When the good matron entered the dowdy, suffocating little room where Matilda Bent lay gasping for breath, she was sick for a moment with sympathetic pain. There the dying woman lay, her world narrowed to four close walls, propped up on the pillows near the one little window. Her eyes seemed very large and bright, and the brow, made prominent by the sinking away of the cheeks, gave evidence that it was an uncommon woman who lay there quietly waiting the death angel.

She smiled, and lifted her eyebrows in a ghastly way.

“Oh, Marthy!” she breathed.

“Matildy, I didn’t know you was so bad or I’d ‘a’ come before. Why didn’t you let me know?” said Mrs. Ridings, kneeling by the bed and taking the ghostly hands of the sufferer in her own warm and soft palms. She shuddered as she kissed the thin lips.

“I think you’ll soon be around ag’in,” she added, in the customary mockery of an attempt at cheer. The other woman started slightly, turned her head, and gazed on her old friend long and intently. The hollowness of her neighbor’s words stung her.

“I hope not, Marthy–I’m ready to go. I want to go. I don’t care to live.”

The two women communed by looking for a long time in each other’s eyes, as if to get at the very secretest desires and hopes of the heart.
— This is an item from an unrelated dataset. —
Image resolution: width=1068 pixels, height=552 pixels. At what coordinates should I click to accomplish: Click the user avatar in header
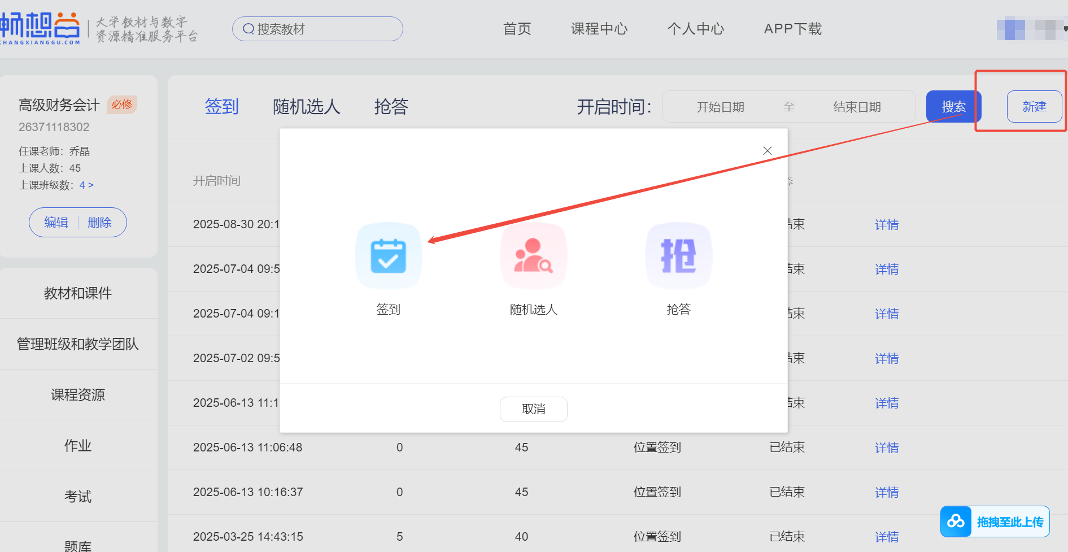[1010, 29]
Tears fell from Martha’s eyes upon the cold and nerveless hands of her friend–poor, faithful hands, hacked and knotted and worn by thirty years of ceaseless daily toil. They lay there motionless upon the coverlet, pathetic protest for all the world to see.

“Oh, Matildy, I wish I could do something for you! I want to help you so! I feel so bad that I didn’t come before! Ain’t they somethin’?”
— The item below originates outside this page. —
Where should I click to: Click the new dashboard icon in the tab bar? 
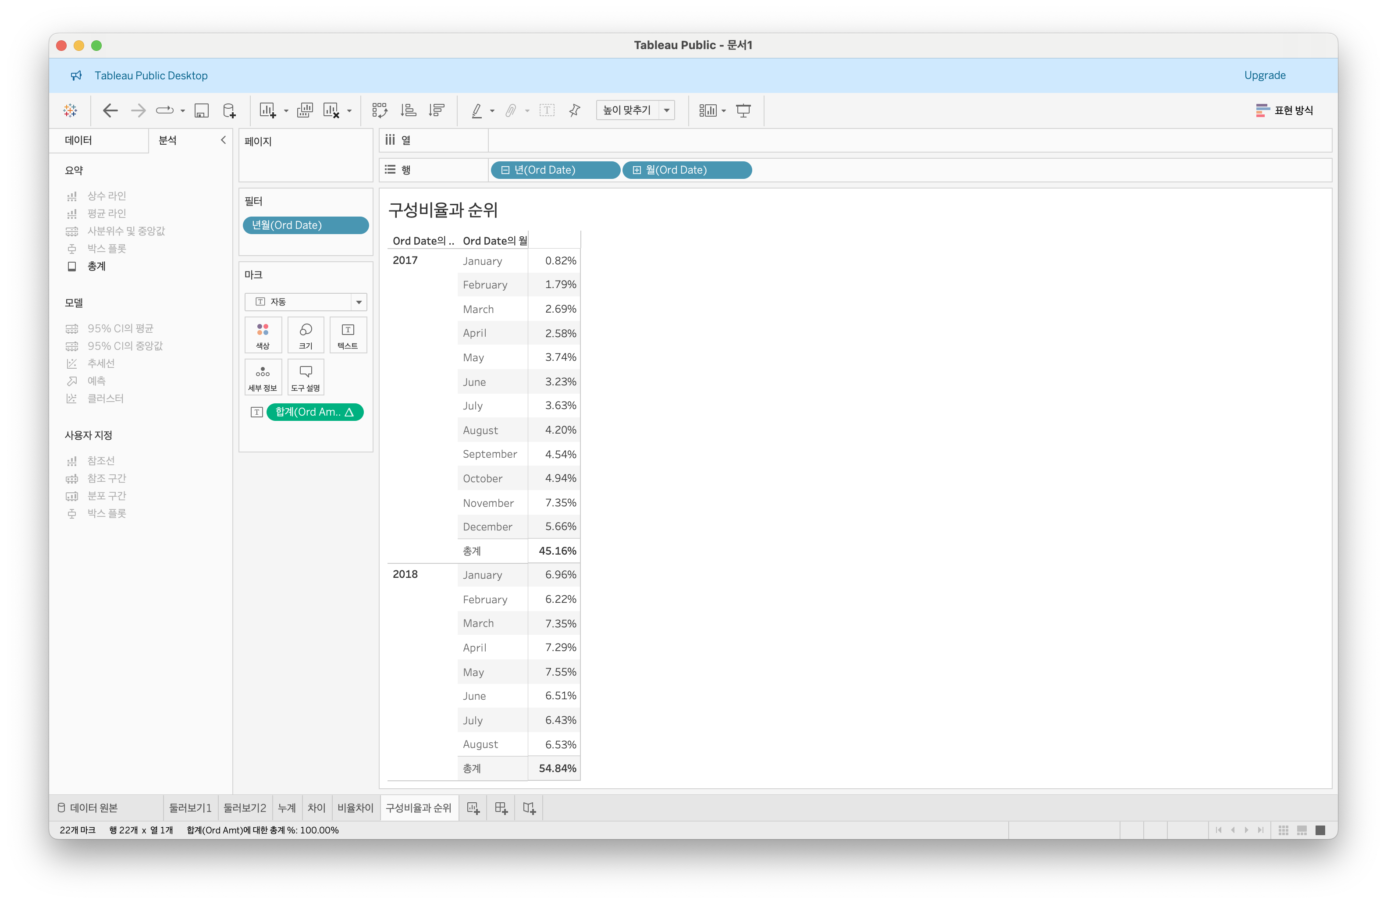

“Yes, Marthy–jest set there–till I die–it won’t be long,” whispered the pale lips. The sufferer, as usual, was calmer than her visitor, and her eyes were thoughtful.

“I will! I will! But oh, must you go? Can’t somethin’ be done? Don’t yo’ want the minister to be sent for?”

“No, I’m all ready. I ain’t afraid to die. I ain’t worth savin’ now. Oh, Marthy, I never thought I’d come to this–did you? I never thought I’d die–so early in life–and die–unsatisfied.”

She lifted her head a little as she gasped out these words with an intensity of utterance that thrilled her hearer–a powerful, penetrating earnestness that burned like fire.

“Are you satisfied?” pursued the steady lips. “My life’s a failure, Marthy–I’ve known it all along–all but my children. Oh, Marthy, what’ll become o’ them? This is a hard world.”